| PROBLEM STATEMENT |
Only lines holding the word "agent" are needed; copy each of them from the material.

| MATERIALS PROVIDED |

-- Opening Marker --

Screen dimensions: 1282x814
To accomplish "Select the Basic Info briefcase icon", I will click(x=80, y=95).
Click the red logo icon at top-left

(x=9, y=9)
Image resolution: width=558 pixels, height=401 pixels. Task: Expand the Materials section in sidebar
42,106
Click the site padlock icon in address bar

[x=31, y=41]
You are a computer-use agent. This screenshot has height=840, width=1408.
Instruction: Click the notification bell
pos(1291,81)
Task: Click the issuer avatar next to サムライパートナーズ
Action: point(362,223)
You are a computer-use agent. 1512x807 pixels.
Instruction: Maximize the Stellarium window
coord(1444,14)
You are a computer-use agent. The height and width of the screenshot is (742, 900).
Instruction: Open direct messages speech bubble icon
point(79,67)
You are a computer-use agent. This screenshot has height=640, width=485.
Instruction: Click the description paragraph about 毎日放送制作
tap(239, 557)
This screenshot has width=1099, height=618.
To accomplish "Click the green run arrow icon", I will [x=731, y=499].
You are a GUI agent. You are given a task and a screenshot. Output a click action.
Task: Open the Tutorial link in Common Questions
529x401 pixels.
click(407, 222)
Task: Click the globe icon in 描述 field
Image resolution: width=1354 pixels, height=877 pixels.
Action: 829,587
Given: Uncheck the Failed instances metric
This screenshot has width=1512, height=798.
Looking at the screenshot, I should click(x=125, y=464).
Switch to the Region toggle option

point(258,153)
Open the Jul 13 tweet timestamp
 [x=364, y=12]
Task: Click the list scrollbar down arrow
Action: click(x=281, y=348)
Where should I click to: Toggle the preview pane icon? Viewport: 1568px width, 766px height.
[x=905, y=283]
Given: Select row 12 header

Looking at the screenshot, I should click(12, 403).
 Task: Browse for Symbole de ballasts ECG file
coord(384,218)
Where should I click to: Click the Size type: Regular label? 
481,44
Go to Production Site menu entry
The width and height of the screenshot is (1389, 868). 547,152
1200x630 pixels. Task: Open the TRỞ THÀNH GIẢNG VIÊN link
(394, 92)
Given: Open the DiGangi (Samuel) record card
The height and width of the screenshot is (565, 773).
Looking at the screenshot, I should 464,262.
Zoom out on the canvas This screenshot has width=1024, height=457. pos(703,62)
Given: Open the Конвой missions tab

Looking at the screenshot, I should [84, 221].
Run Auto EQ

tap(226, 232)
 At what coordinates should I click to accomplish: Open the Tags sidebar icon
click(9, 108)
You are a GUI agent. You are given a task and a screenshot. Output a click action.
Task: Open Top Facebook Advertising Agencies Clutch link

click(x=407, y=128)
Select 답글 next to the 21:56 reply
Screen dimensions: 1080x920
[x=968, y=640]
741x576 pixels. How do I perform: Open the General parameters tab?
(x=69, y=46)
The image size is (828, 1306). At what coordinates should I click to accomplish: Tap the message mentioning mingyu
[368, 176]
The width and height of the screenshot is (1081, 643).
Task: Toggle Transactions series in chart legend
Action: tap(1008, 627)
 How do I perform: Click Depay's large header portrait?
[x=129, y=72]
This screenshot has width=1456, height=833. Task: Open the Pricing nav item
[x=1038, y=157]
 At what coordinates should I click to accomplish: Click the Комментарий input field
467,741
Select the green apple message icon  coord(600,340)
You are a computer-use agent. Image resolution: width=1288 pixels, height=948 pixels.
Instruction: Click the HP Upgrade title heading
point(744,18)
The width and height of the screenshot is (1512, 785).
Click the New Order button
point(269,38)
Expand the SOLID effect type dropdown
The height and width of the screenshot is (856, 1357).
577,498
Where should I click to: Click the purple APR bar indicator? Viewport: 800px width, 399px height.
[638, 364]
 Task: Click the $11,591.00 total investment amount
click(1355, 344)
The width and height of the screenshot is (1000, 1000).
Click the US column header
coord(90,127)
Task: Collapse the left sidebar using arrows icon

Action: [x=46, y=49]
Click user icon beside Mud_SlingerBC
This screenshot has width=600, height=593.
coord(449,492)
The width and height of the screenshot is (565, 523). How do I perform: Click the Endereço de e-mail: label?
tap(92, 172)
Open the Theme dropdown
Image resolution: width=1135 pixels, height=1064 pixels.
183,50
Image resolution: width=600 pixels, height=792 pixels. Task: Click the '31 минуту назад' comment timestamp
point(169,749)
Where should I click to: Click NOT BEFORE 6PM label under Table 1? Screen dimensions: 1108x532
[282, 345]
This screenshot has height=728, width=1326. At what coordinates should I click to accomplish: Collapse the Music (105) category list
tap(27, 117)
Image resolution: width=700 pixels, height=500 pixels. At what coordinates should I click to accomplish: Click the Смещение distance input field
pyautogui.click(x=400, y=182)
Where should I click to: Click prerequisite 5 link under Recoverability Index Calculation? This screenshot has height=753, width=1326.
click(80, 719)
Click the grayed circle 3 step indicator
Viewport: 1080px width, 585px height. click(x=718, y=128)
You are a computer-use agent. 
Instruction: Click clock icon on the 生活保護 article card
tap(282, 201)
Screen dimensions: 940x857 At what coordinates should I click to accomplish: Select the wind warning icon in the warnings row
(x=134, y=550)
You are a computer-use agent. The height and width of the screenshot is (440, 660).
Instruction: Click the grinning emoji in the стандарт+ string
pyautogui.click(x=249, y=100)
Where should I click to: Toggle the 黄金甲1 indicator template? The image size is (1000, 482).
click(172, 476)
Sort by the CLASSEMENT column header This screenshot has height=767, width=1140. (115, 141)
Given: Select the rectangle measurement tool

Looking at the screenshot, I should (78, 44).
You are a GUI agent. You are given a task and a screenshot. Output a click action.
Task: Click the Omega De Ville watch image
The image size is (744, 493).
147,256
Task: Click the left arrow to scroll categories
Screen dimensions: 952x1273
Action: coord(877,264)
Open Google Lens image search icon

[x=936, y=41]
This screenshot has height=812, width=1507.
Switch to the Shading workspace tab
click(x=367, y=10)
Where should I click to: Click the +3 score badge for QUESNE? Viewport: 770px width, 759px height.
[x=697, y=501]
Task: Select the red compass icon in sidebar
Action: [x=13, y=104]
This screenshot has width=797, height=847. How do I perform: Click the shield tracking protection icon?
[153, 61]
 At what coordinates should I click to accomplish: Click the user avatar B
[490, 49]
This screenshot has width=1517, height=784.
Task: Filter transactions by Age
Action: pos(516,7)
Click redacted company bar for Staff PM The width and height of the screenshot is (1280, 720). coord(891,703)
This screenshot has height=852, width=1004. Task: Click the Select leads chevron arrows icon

-- Closing Marker --

| SOLUTION FOR THIS TASK |
You are a computer-use agent. This screenshot has height=840, width=1408.
You are a computer-use agent. 1512x807 pixels.
You are a computer-use agent. The height and width of the screenshot is (742, 900).
You are a computer-use agent. This screenshot has height=640, width=485.
You are a GUI agent. You are given a task and a screenshot. Output a click action.
You are a GUI agent. You are given a task and a screenshot. Output a click action.
You are a computer-use agent. Image resolution: width=1288 pixels, height=948 pixels.
You are a computer-use agent. 
You are a computer-use agent. The height and width of the screenshot is (440, 660).
You are a GUI agent. You are given a task and a screenshot. Output a click action.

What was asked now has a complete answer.